By Kingston Magare 31.3.2026
Nigeria’s Senate, no questions asked Tuesday approved a $6 billion external loan request by President Bola Tinubu to fund budget deficits, service loans and rehabilitate the nation’s “decaying” port infrastructure.
Tinubu made the request in a letter dispatched to the Senate president Godswill Akpabio earlier on Tuesday and it took less than two hours for the loan request to be approved.
Tinubu is looking to borrow a $5b loan facility from Abu Dhabi Bank and a $1 billion loan from UK Export Finance through Citibank London, designated for the rehabilitation of critical infrastructure at the Lagos Port Complex and Tin Can Island Port.
The Senate committee on Local and Foreign Debts, deliberated on Tinubu’s request in record time and the committee chairman Senator Aliyu Wamakko (APC, Sokoto North), recommended the approval.
The $1 billion component, structured through UK Export Finance, is intended to address what the President described in his letter as “longstanding operational challenges” at Nigeria’s two busiest seaports.
According to the administration, the rehabilitation project aims to improve efficiency, enhance safety standards, support non-oil trade diversification, and position Nigeria as a regional trade hub.
The ports, which handle over 70 percent of Nigeria’s non-oil imports, have long suffered from congestion, dilapidated infrastructure, and inefficiencies that impose significant costs on businesses and undermine the country’s competitiveness.

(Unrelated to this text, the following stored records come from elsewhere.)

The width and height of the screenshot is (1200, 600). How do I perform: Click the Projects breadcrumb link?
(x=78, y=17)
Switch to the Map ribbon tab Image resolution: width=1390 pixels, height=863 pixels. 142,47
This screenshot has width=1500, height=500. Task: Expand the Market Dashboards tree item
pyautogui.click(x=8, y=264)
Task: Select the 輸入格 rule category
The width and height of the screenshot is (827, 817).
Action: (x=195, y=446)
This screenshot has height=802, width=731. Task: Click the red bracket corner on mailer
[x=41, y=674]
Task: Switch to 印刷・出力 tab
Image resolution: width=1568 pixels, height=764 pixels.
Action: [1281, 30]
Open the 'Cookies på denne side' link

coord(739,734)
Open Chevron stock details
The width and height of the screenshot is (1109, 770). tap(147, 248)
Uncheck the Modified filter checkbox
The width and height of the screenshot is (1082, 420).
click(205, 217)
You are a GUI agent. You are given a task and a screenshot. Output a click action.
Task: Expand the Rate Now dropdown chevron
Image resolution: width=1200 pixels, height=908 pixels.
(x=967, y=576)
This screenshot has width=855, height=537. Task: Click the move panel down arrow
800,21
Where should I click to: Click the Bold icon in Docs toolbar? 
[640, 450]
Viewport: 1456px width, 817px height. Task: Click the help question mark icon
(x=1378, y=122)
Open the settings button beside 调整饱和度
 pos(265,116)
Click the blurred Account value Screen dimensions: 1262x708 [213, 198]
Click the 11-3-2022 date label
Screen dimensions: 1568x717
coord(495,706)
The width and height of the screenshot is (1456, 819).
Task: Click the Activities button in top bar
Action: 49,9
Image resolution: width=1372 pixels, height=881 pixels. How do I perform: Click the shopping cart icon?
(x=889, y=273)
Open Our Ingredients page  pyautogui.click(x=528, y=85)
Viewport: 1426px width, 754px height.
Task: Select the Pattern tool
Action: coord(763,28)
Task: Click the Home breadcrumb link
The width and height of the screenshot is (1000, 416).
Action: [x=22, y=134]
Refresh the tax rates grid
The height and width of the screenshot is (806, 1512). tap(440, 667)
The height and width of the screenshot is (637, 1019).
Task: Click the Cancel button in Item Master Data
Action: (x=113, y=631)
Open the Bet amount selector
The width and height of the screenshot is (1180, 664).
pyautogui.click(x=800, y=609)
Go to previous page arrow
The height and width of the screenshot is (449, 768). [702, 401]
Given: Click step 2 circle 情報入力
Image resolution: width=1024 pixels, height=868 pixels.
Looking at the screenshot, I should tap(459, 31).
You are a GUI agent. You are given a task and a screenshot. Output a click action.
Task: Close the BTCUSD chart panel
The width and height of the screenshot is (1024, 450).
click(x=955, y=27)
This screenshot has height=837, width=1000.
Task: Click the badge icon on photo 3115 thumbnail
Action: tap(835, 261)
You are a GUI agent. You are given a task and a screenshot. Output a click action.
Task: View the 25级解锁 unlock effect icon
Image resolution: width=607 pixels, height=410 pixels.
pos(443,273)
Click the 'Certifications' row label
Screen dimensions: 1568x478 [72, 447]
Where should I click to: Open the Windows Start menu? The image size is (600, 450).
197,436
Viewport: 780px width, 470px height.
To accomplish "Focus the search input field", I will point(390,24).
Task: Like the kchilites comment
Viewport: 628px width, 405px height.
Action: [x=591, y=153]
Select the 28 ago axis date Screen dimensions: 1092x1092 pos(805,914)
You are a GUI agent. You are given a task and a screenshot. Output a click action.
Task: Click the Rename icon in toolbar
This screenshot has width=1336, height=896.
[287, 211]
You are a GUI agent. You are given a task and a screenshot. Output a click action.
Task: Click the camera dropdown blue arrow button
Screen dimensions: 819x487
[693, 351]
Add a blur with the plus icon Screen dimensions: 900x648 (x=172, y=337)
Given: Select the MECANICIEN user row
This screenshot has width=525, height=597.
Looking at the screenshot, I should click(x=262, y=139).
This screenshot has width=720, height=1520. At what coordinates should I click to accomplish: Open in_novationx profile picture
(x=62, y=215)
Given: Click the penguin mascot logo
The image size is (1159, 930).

Tuesday’s approval adds to a growing list of borrowing authorizations under the Tinubu administration. Just four months ago, the National Assembly approved a separate request to raise N1.15 trillion from the domestic debt market to fund the 2025 budget deficit, a move that completed the government’s domestic financing plan for the year.
The 2025 Appropriation Act, which now stands at N59.99 trillion after a N5.25 trillion increase from the executive’s initial proposal, has underscored the widening fiscal gap.
However, opposition lawmakers and civil society groups raised alarms about the speed and scale of new borrowing.